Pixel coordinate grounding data
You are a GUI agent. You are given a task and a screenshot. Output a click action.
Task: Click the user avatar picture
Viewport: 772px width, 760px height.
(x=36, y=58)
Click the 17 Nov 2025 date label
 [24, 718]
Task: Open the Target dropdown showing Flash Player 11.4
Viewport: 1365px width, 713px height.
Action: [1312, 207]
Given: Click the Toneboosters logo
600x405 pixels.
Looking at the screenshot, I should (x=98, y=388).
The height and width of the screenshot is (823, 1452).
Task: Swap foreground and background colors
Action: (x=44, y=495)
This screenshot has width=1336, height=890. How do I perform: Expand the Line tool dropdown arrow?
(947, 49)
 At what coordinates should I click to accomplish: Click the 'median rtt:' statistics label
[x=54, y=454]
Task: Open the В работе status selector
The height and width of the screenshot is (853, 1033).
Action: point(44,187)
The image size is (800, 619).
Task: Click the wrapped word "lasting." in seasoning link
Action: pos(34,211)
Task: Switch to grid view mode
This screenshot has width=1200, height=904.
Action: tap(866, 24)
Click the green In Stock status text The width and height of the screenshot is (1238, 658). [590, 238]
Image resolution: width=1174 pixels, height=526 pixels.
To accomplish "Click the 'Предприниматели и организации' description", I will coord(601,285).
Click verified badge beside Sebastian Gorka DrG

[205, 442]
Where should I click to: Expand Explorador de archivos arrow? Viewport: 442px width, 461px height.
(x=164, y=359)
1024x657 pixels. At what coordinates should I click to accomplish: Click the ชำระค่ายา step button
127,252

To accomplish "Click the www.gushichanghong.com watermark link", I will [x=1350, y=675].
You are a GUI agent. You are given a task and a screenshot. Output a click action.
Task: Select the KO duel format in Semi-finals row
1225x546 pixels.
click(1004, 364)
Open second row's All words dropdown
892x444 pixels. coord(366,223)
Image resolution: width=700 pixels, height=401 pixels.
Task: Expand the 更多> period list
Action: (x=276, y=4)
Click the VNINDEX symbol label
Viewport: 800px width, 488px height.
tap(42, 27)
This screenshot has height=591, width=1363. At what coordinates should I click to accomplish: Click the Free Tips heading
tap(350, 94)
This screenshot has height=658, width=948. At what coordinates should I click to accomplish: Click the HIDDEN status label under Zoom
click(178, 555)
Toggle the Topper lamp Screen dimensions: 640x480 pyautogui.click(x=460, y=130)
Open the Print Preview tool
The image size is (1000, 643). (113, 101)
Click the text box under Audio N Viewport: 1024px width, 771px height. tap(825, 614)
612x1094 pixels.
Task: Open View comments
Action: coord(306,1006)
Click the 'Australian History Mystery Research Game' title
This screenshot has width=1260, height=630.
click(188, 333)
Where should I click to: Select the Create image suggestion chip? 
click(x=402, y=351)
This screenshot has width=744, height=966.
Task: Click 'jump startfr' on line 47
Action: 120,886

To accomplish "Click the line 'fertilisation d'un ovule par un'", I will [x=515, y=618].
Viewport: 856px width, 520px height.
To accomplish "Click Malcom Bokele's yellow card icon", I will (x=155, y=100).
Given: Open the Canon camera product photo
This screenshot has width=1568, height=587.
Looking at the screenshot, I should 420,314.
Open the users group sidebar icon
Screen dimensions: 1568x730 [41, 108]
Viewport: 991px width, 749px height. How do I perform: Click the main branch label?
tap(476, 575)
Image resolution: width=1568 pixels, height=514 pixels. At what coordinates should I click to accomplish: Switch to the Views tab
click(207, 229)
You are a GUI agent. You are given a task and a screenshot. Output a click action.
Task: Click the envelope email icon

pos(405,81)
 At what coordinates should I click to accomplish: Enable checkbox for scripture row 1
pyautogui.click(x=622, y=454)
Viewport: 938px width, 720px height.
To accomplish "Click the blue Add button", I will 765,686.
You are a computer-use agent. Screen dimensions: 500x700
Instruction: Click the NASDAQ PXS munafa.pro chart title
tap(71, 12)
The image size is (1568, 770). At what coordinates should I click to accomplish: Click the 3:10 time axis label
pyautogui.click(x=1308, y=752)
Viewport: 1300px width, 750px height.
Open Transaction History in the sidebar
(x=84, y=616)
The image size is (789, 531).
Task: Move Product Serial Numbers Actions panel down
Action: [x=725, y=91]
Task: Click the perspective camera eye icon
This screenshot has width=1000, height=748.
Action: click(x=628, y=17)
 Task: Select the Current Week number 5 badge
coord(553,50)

What is being asked: Each record above is to be written out again exactly.

Written solution:
You are a GUI agent. You are given a task and a screenshot. Output a click action.
Task: Click the user avatar picture
Viewport: 772px width, 760px height.
(x=36, y=58)
Click the 17 Nov 2025 date label
 [24, 718]
Task: Open the Target dropdown showing Flash Player 11.4
Viewport: 1365px width, 713px height.
Action: [1312, 207]
Given: Click the Toneboosters logo
600x405 pixels.
Looking at the screenshot, I should (x=98, y=388).
The height and width of the screenshot is (823, 1452).
Task: Swap foreground and background colors
Action: (x=44, y=495)
This screenshot has width=1336, height=890. How do I perform: Expand the Line tool dropdown arrow?
(947, 49)
 At what coordinates should I click to accomplish: Click the 'median rtt:' statistics label
[x=54, y=454]
Task: Open the В работе status selector
The height and width of the screenshot is (853, 1033).
Action: point(44,187)
The image size is (800, 619).
Task: Click the wrapped word "lasting." in seasoning link
Action: pos(34,211)
Task: Switch to grid view mode
This screenshot has width=1200, height=904.
Action: tap(866, 24)
Click the green In Stock status text The width and height of the screenshot is (1238, 658). [590, 238]
Image resolution: width=1174 pixels, height=526 pixels.
To accomplish "Click the 'Предприниматели и организации' description", I will coord(601,285).
Click verified badge beside Sebastian Gorka DrG

[205, 442]
Where should I click to: Expand Explorador de archivos arrow? Viewport: 442px width, 461px height.
(x=164, y=359)
1024x657 pixels. At what coordinates should I click to accomplish: Click the ชำระค่ายา step button
127,252

To accomplish "Click the www.gushichanghong.com watermark link", I will [x=1350, y=675].
You are a GUI agent. You are given a task and a screenshot. Output a click action.
Task: Select the KO duel format in Semi-finals row
1225x546 pixels.
click(1004, 364)
Open second row's All words dropdown
892x444 pixels. coord(366,223)
Image resolution: width=700 pixels, height=401 pixels.
Task: Expand the 更多> period list
Action: (x=276, y=4)
Click the VNINDEX symbol label
Viewport: 800px width, 488px height.
tap(42, 27)
This screenshot has height=591, width=1363. At what coordinates should I click to accomplish: Click the Free Tips heading
tap(350, 94)
This screenshot has height=658, width=948. At what coordinates should I click to accomplish: Click the HIDDEN status label under Zoom
click(178, 555)
Toggle the Topper lamp Screen dimensions: 640x480 pyautogui.click(x=460, y=130)
Open the Print Preview tool
The image size is (1000, 643). (113, 101)
Click the text box under Audio N Viewport: 1024px width, 771px height. tap(825, 614)
612x1094 pixels.
Task: Open View comments
Action: coord(306,1006)
Click the 'Australian History Mystery Research Game' title
This screenshot has width=1260, height=630.
click(188, 333)
Where should I click to: Select the Create image suggestion chip? 
click(x=402, y=351)
This screenshot has width=744, height=966.
Task: Click 'jump startfr' on line 47
Action: 120,886

To accomplish "Click the line 'fertilisation d'un ovule par un'", I will [x=515, y=618].
Viewport: 856px width, 520px height.
To accomplish "Click Malcom Bokele's yellow card icon", I will (x=155, y=100).
Given: Open the Canon camera product photo
This screenshot has width=1568, height=587.
Looking at the screenshot, I should 420,314.
Open the users group sidebar icon
Screen dimensions: 1568x730 [41, 108]
Viewport: 991px width, 749px height. How do I perform: Click the main branch label?
tap(476, 575)
Image resolution: width=1568 pixels, height=514 pixels. At what coordinates should I click to accomplish: Switch to the Views tab
click(207, 229)
You are a GUI agent. You are given a task and a screenshot. Output a click action.
Task: Click the envelope email icon

pos(405,81)
 At what coordinates should I click to accomplish: Enable checkbox for scripture row 1
pyautogui.click(x=622, y=454)
Viewport: 938px width, 720px height.
To accomplish "Click the blue Add button", I will 765,686.
You are a computer-use agent. Screen dimensions: 500x700
Instruction: Click the NASDAQ PXS munafa.pro chart title
tap(71, 12)
The image size is (1568, 770). At what coordinates should I click to accomplish: Click the 3:10 time axis label
pyautogui.click(x=1308, y=752)
Viewport: 1300px width, 750px height.
Open Transaction History in the sidebar
(x=84, y=616)
The image size is (789, 531).
Task: Move Product Serial Numbers Actions panel down
Action: [x=725, y=91]
Task: Click the perspective camera eye icon
This screenshot has width=1000, height=748.
Action: click(x=628, y=17)
 Task: Select the Current Week number 5 badge
coord(553,50)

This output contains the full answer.